Excerpted passage Block Start

Location
- 500 West Formosa Boulevard San Antonio, Texas 78221 United States 29°20′37″N 98°30′42″W﻿ / ﻿29.34361°N 98.51167°W

Information
- School type: Public, high school
- Established: September 1962
- Locale: City: Large
- School district: Harlandale ISD
- NCES School ID: 482247002263
- Principal: Richard Marroquin
- Faculty: 97.75 (on an FTE basis)
- Grades: 9‍–‍12
- Enrollment: 1,466 (2023‍–‍2024)
- Student to teacher ratio: 15.00
- Colors: Kelly green and Vegas gold
- Athletics conference: UIL Class 5A
- Mascot: Cowboy
- Rivals: Harlandale Indians
- Website: www.harlandale.net/o/mhs

= McCollum High School =

Dillard McCollum High School is a public high school in San Antonio, Texas in the Harlandale Independent School District. It is classified as a 5A school by the University Interscholastic League (UIL). During 20222023, McCollum High School had an enrollment of 1,494 students and a student to teacher ratio of 14.13. The school received an overall rating of "C" from the Texas Education Agency for the 20242025 school year.

==History==
The school was named in honor of Dillard McCollum, who served in the community as a student, teacher, principal, and superintendent for twenty years.

Excerpted passage Block End
Information supplied Block Start

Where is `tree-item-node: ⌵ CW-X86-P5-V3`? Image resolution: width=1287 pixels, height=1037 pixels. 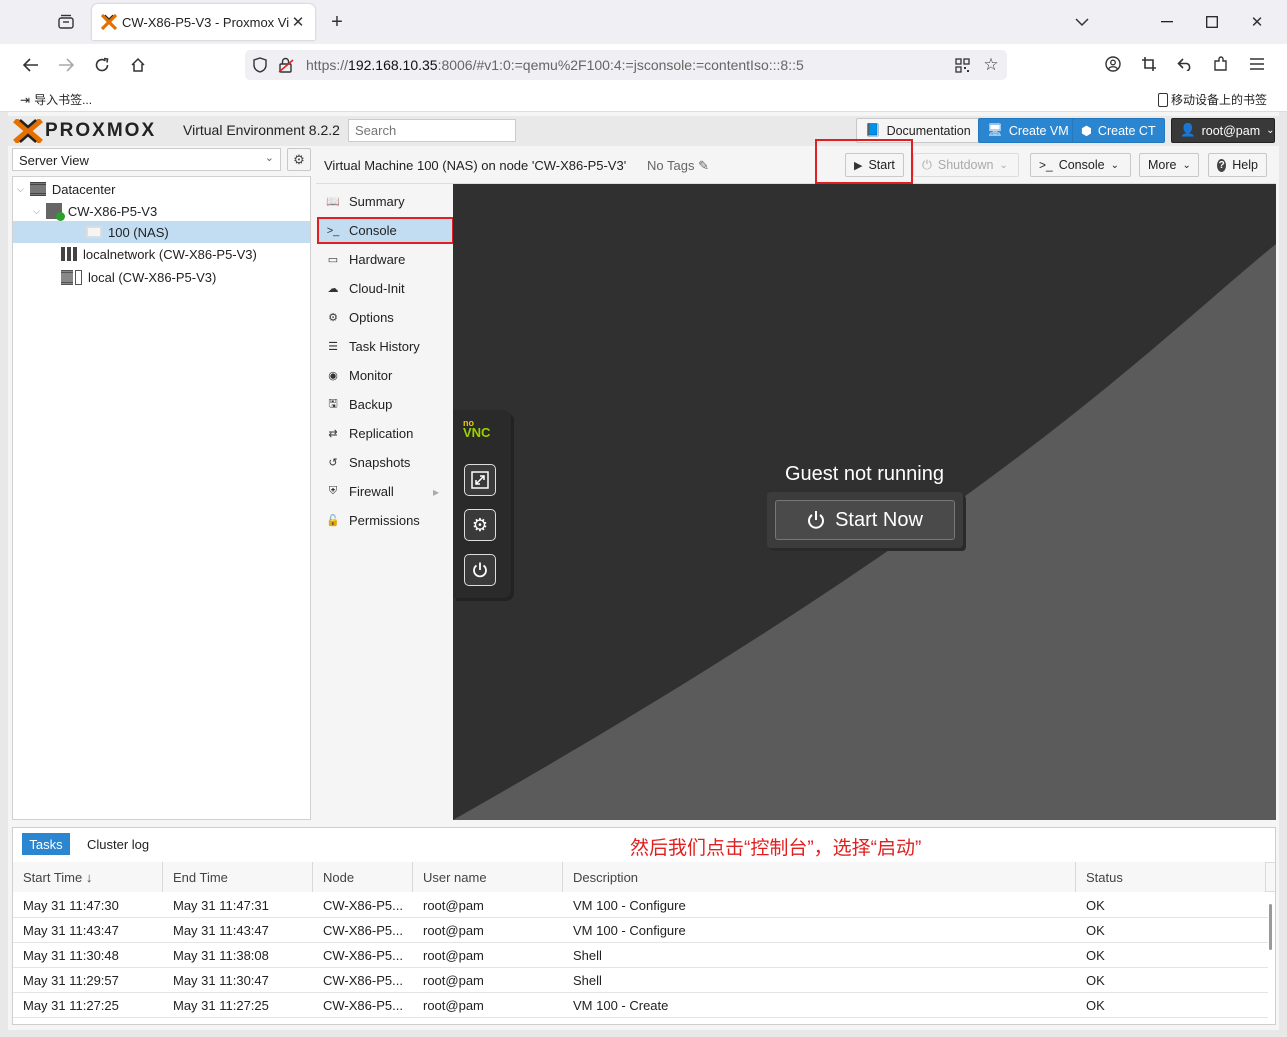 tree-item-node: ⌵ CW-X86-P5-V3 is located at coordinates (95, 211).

Information supplied Block End

- **Required action**: From the McCollum High School profile, write out word for word the part that opens with the words "Information" and closes with "Enrollment: 1,466 (2023‍–‍2024)". None of the material is needed here.

- **Task solution**:
Information
- School type: Public, high school
- Established: September 1962
- Locale: City: Large
- School district: Harlandale ISD
- NCES School ID: 482247002263
- Principal: Richard Marroquin
- Faculty: 97.75 (on an FTE basis)
- Grades: 9‍–‍12
- Enrollment: 1,466 (2023‍–‍2024)